What is Nostr? The Decentralized Protocol for Developers

The Flip: A Developer's First Look at Nostr, the Protocol That Inverts the Client-Server World

Dominik Simonik & Hugo Walbecq
6 min read
ArchitectureBackendDartOpen SourceTutorial
On this page

This is Part 1 of a two-part series. Part 2 covers the real-world challenges of building production applications on Nostr.

__wf_reserved_inherit A common logo used to represent Nostr, by Andrea Nicolini

When our team joined the diVine project—a decentralized short-form video app—we thought we knew how to build networked applications. Then Nostr asked us to rethink what a server even does.

Smart Clients, Dumb Servers

Most architectures you’ve shipped follow a familiar pattern: the server is the brain. It authenticates users, stores data, enforces business logic, resolves conflicts, and decides what each client sees. The client renders what it is told.

Nostr inverts this. The relay—Nostr’s version of a server—is intentionally simple. It accepts events, stores them, and forwards them to subscribers. The relay does not resolve conflicts between data versions and does not decide what a client should see. Some relays support authentication, but by default there is no login — the relay is a pipe with a filter.

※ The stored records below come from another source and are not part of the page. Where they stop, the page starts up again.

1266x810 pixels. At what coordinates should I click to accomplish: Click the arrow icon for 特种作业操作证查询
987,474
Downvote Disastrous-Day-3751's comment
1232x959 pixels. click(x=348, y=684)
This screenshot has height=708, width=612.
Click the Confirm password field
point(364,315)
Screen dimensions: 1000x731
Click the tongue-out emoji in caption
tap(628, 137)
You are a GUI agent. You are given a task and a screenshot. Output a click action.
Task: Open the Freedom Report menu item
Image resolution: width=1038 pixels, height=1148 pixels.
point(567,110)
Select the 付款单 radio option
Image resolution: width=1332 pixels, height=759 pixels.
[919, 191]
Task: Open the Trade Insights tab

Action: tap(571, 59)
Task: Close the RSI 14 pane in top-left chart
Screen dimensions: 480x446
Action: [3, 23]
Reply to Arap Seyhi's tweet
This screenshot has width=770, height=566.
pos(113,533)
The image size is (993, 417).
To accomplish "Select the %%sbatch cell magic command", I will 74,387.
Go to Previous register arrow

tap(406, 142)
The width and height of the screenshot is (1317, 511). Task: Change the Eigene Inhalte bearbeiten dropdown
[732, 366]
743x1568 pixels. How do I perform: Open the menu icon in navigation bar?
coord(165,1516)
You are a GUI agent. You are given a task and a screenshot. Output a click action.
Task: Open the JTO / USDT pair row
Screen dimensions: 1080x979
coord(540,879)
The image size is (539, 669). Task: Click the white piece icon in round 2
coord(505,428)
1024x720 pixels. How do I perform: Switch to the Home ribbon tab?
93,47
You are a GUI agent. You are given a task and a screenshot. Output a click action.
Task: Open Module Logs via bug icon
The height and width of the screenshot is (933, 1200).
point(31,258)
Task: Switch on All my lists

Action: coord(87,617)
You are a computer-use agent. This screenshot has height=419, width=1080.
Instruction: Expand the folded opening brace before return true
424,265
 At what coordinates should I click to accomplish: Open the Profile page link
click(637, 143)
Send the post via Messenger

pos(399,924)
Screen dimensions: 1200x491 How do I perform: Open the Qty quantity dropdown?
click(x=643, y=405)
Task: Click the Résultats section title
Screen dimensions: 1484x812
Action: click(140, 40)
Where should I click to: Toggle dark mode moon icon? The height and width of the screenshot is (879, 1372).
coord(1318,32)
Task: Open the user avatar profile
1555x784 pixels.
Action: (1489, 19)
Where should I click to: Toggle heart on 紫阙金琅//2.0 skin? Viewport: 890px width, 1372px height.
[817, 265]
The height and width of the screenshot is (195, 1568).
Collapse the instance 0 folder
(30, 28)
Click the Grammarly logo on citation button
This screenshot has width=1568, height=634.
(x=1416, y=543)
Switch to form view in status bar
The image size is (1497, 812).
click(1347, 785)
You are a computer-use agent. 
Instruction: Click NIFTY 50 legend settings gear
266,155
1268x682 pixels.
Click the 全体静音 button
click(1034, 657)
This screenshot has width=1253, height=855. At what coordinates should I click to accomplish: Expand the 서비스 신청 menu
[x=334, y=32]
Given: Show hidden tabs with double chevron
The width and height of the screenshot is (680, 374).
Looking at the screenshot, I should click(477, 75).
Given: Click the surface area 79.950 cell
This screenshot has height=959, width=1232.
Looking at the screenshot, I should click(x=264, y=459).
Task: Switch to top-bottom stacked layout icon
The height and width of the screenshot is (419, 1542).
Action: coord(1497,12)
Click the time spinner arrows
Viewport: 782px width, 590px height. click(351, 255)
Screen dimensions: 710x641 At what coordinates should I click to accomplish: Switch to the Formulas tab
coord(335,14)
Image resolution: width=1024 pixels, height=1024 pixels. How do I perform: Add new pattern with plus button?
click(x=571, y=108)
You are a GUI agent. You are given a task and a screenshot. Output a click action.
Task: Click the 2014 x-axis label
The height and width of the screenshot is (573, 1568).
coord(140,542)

The client, by contrast, does all the heavy lifting. It generates and manages cryptographic keys, decides which relays to connect to, assembles a coherent view of the world from multiple relay responses, handles data reconciliation when relays disagree, and manages the user’s social graph locally. In Nostr, the intelligence lives on the device.

This is the single most important thing to understand before writing a line of Nostr code. If you come from a traditional backend mindset where the server is authoritative, you will need to shift your mental model. The client is not a thin layer over an API—it is the application.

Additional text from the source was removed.